■ READING TEXT ■
Is Mass Higher Education Working? Evidence from the Labour Market Experiences of Recent Graduates

Article excerpt

This paper uses a variety of recent sources of information to explore the labour market experiences of chose who gained a degree in the 1980s and 1990s. Specifically, we address the issue of 'overeducation'--the view that the expansion of higher education in the 1990s created a situation in which increasing numbers of graduates were unable to access employment that required and valued graduate skills and knowledge. Two complementary approaches to this issue are adopted. We review available evidence on the graduate earnings premium and change in the UK occupational structure, and we conduct a detailed examination of the earnings and characteristics of jobs clone by a large sample of 1995 graduates seven years after graduation.

We conclude that, while there may have been a decline from the high premium enjoyed by older graduates, for those who graduated in 1995 the average premium was holding up well, despite the expansion. Although we found differences between established graduate occupations and the newer areas of graduate employment, our evidence suggests that the development of new technical and managerial specialisms and occupational restructuring within organisations has been commensurate with the availability of an increased supply of highly qualified people.

I. Introduction

The UK higher education system has undergone a major transformation over the past twenty years, from a system that catered for an elite group of entrants as recently as the early 1980s to one that now aims to provide tertiary education to half the population of 18-30 year olds. The number of participants in higher education in Great Britain almost doubled in a decade, from 1.2 million students in 1990/91 to 2.1 million in 2000/01. These changes have been facilitated by a number of institutional and economic factors, including reform of the school qualifications obtainable at age 16, expansion of capacity (particularly of degree-level courses within former polytechnics and many colleges of higher education, incorporated within the university sector in 1992), the decline in employment opportunities for minimum-age school leavers and the associated fall in relative earnings for young people (Bynner et al., 2002).

■ TASKS TO CARRY OUT ■
1 > List every institutional and economic factor that the article on recent graduates names as having facilitated the expansion of UK higher education.
2 > According to the article on recent graduates, how many students participated in higher education in Great Britain in 2000/01?
3 > Extend the article on recent graduates by writing on from its final sentence.

Word and item position data:
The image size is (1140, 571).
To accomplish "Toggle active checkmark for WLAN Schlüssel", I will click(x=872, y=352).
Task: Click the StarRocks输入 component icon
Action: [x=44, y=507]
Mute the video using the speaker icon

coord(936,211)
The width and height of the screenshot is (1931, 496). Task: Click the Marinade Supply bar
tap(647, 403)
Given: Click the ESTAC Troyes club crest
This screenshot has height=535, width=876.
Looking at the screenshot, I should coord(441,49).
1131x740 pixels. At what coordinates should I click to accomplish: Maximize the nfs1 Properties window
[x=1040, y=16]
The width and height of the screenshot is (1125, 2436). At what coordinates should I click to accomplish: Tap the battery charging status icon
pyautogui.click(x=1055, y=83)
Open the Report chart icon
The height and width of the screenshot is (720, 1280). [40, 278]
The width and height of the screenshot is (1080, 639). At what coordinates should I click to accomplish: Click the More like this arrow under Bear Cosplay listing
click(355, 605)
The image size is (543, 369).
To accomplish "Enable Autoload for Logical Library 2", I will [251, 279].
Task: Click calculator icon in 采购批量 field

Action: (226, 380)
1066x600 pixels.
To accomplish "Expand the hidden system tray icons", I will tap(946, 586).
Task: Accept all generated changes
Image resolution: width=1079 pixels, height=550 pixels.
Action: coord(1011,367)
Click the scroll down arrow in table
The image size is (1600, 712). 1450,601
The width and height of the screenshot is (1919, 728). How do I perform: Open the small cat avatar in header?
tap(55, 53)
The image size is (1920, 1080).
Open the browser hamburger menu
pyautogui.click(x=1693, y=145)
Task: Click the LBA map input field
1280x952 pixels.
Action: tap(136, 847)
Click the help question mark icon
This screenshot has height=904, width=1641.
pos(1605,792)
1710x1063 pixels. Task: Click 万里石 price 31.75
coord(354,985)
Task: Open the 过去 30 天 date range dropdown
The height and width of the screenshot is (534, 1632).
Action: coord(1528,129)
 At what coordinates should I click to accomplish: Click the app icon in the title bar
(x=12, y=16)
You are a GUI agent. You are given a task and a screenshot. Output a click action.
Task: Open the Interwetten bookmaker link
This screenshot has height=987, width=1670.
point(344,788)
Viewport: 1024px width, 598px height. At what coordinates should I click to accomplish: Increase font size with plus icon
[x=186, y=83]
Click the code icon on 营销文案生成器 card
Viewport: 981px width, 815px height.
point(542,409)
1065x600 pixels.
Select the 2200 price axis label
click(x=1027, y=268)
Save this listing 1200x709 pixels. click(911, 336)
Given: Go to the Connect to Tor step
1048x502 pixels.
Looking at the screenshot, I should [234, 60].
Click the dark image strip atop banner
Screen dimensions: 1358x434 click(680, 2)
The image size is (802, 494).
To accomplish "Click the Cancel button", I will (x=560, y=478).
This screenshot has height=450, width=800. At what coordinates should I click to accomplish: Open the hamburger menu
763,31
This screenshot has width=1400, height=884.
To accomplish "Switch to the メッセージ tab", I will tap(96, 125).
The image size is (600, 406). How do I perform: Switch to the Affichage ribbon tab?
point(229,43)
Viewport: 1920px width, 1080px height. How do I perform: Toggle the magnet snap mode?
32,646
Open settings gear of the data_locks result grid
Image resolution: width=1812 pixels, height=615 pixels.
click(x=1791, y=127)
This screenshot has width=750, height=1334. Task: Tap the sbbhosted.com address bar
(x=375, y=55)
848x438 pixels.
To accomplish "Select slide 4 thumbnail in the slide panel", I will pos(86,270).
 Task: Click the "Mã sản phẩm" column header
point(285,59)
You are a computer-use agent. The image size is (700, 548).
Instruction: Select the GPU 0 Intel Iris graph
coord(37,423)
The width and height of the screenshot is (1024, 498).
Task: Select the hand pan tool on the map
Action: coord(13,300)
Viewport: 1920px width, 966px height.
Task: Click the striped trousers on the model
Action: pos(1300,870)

■ FINAL ANSWERS ■
1 >
- Reform of the school qualifications obtainable at age 16
- Expansion of capacity, particularly of degree-level courses within former polytechnics and many colleges of higher education
- The decline in employment opportunities for minimum-age school leavers
- The associated fall in relative earnings for young people

2 > 2.1 million students.

3 >
Given the scale of this expansion, concerns have been expressed that the increased output of highly qualified people may not have been matched by an increase in demand for their skills and qualifications (Brown and Hesketh, 2004; Brynin, 2002; Keep and Mayhew, 1996, 1999). As more young people stay in the higher education sector and gain degrees, it is argued that this leads to a lowering of the graduate earnings premium, increasing diversity in the rate of returns to higher education within the graduate population (Walker and Zhu, 2003) and an increasing number of graduates relegated to non-graduate jobs. The argument is basically one of excess supply leading to skills mismatch and declining returns to education. With a wider spectrum of the ability range drawn into higher education and as employers substitute graduates into jobs which were previously the domain of non-graduates, the value of higher education in terms of the pecuniary benefits it has traditionally afforded graduates is, it is argued, increasingly eroded.

A variety of measures of mismatch have been developed and applied to a range of sources of information about graduate labour supply. Battu et al. (2000) suggest that graduate 'mismatching' could be as high as 40 per cent, Sloane et al. (1999) estimate 31 per cent, Dolton and Vignoles 12000) estimate 30-38 per cent, Green et al. (2002) produce a figure of 46 per cent and Alpin et al. (1998) report 20-30 per cent. The general scale and uniformity of these findings raises important questions about the continuing expansion of higher education.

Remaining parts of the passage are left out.